§ **EXTRAIT CITÉ**
Une tentative de coup d’État et des questions. Le général avait promis de «restaurer la démocratie», ses blindés enfonçant le 26 juin les portes du palais du gouvernement bolivien, avant de se retirer rapidement. En trois heures à peine, le général Juan José Zúñiga était démis de ses fonctions et présenté menotté devant les caméras de télévision.
Le président Arce a affronté le général putschistes dans le couloir du palais : «Je suis votre capitaine et je vous ordonne de retirer vos soldats, et je ne permettrai pas cette insubordination», a-t-il lancé.
Le président est ensuite apparu au balcon du palais présidentiel, la foule l’acclamant, semblant attester de l’absence de soutien populaire au général.

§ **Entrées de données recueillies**
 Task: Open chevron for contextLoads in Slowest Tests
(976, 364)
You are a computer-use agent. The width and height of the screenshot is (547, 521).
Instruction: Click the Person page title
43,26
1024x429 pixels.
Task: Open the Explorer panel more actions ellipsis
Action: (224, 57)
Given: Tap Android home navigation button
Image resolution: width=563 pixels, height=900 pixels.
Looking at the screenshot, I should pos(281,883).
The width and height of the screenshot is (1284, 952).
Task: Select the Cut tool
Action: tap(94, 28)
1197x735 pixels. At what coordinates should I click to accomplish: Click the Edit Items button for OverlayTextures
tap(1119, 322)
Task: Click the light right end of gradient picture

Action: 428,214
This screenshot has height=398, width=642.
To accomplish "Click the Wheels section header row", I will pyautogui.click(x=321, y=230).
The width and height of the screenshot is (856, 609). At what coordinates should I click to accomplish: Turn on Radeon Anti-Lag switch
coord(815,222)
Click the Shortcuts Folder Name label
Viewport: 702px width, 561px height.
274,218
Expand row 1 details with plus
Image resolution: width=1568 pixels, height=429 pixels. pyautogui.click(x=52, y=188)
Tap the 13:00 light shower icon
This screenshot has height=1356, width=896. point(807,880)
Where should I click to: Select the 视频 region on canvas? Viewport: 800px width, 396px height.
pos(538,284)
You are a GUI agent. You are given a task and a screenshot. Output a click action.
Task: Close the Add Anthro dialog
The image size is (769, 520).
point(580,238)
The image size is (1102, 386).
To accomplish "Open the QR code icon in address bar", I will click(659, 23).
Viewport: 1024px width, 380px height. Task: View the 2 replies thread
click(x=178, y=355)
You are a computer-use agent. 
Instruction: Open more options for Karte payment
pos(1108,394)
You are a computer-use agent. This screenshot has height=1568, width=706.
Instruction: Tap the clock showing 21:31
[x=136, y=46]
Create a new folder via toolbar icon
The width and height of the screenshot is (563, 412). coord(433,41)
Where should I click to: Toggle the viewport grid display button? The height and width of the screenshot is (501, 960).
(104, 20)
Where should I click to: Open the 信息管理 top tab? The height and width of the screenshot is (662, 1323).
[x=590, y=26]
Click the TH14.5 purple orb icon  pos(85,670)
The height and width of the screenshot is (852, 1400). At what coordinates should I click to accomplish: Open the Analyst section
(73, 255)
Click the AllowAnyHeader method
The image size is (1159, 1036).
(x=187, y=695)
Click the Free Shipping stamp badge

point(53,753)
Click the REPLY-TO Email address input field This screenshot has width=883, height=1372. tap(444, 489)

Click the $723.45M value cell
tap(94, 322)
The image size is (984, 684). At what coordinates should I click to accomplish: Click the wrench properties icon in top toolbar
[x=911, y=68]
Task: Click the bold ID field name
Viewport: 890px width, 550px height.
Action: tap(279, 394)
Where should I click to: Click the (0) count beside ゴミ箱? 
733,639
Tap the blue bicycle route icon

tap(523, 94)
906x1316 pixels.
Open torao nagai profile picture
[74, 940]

§ **VOTRE TÂCHE**
Recopiez l'extrait sur la tentative de coup d'État à partir des mots « Une tentative de », jusqu'aux mots « populaire au général. » inclus. La liste constitue un matériau distinct de l'extrait sur la tentative de coup d'État.

§ **CORRIGÉ**
Une tentative de coup d’État et des questions. Le général avait promis de «restaurer la démocratie», ses blindés enfonçant le 26 juin les portes du palais du gouvernement bolivien, avant de se retirer rapidement. En trois heures à peine, le général Juan José Zúñiga était démis de ses fonctions et présenté menotté devant les caméras de télévision.
Le président Arce a affronté le général putschistes dans le couloir du palais : «Je suis votre capitaine et je vous ordonne de retirer vos soldats, et je ne permettrai pas cette insubordination», a-t-il lancé.
Le président est ensuite apparu au balcon du palais présidentiel, la foule l’acclamant, semblant attester de l’absence de soutien populaire au général.